Qgo Finance Ltd Directors Report.

 

Dear Members,

Your Directors are pleased to present the 28th Annual Report of your Company and the Audited Financial Statements for the year ended 31st March, 2021.

1. Financial Results

The Companys Financial Performance during the year ended 31st March, 2021 as compared to the previous years is summarized as below:

(Amount in "Rs.")

Particulars For the Financial year ended For the Financial year ended
31st March, 2021 31st March, 2020
Revenue from Operation 5,20,20,984 3,58,17,385
Other Income 1,05,255 2,36,032
Total Revenue 5,21,26,239 3,60,53,417
Less: Expenses 4,04,49,583 2,66,76,639
Less: Amount transferred to 23,96,792 19,09,747
NBFC Reserve Fund
Profit/ (Loss) before tax 92,79,864 74,67,031
Less: Tax Expenses 28,60,228 16,42,864
Profit after Tax 64,19,637 58,24,167

2. Review of Operations

During the year under review, the Company has reported a Turnover of Rs. 5,20,20,984/- against the previous years Turnover of Rs. 3,58,17,385/-, which constitutes growth of 45% in turnover whereas the Profit before Tax is Rs. 92,79,864 /- for the year under review as compared to a profit of Rs. 74,67,031 /- for the previous year.

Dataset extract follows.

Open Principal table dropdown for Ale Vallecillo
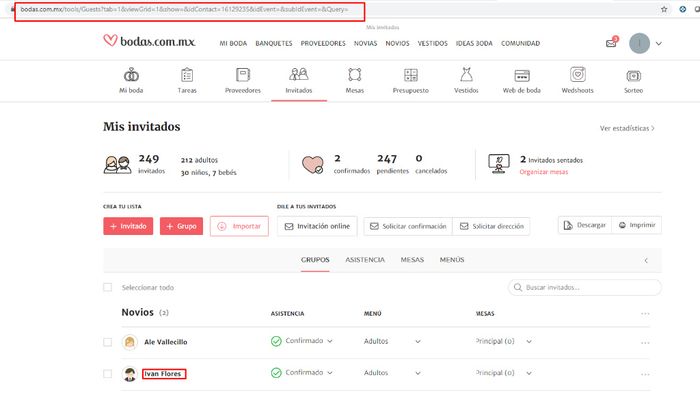Screen dimensions: 700x403 click(529, 342)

There were no changes in the nature of the Business of the Company during the year under review.

3. Transfer to Reserves

The Company has not transferred any amount to the General Reserve. However, the entire profit amount has been retained by the Company in their Profit and Loss Account, except for Rs. 23,96,792 /- which was transferred to the "NBFC Reserve Fund" maintained by the Company as per RBI Guidelines.

4. Dividend

The Directors have decided not to declare any Dividend. Even though the Company has seen growth this year, the Directors are of the opinion that the entire profit of Rs. 64,19,637 be transferred to the Reserves keeping in mind the current economic scenario. All the Directors have decided to preserve the profits so that they can be utilized in the Companys need of hour.

5. Report on performance of Subsidiaries, Associates and Joint Venture Companies

During the year under review, your Company did not have any Subsidiary, Associate and Joint Venture Company.

6. Deposits

The Company has not accepted or renewed any amount falling within the purview of provisions of Section 73 of the Companies Act 2013 ("the Act") read with the Companies (Acceptance of Deposit) Rules, 2014 during the year under review. Hence, the requirement of furnishing details relating to Deposits covered under Chapter V of the Act or the details of Deposits which are not in compliance with the Chapter V of the Act is not applicable.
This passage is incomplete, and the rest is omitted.